_Task to carry out:_
Could you return all of the records exactly, minus their images?

● ● ●

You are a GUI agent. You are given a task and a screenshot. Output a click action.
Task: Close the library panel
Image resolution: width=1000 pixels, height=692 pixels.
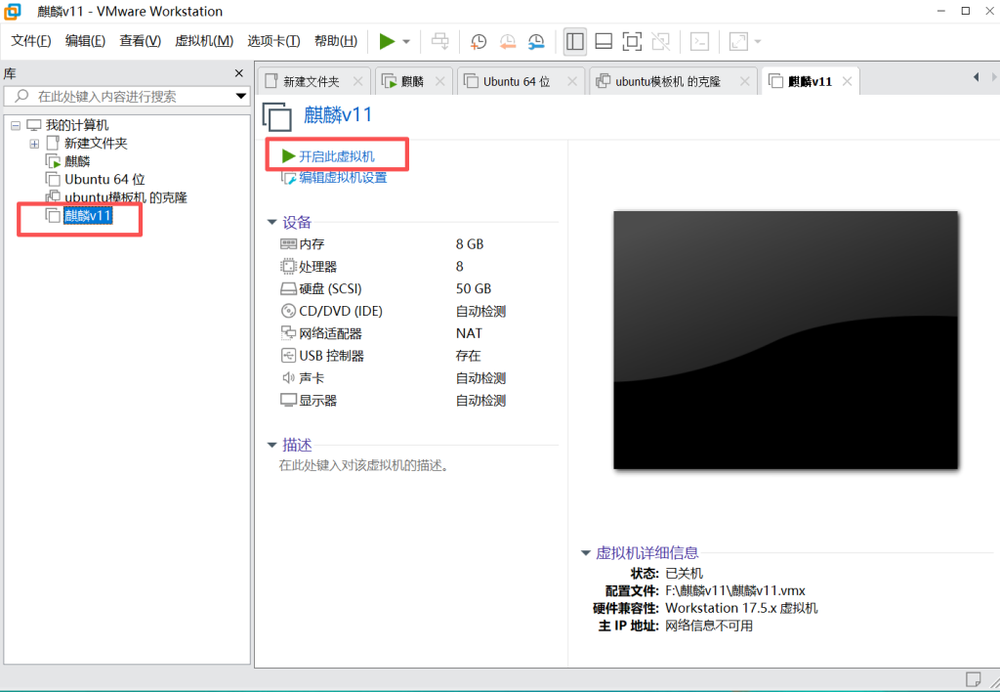click(239, 73)
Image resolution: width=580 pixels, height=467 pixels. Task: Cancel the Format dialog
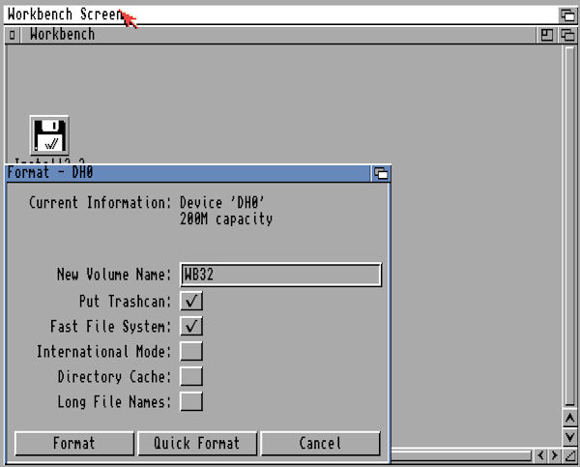click(320, 444)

● ● ●

_Final answer:_
You are a GUI agent. You are given a task and a screenshot. Output a click action.
Task: Close the library panel
Image resolution: width=1000 pixels, height=692 pixels.
click(239, 73)
Image resolution: width=580 pixels, height=467 pixels. Task: Cancel the Format dialog
click(320, 444)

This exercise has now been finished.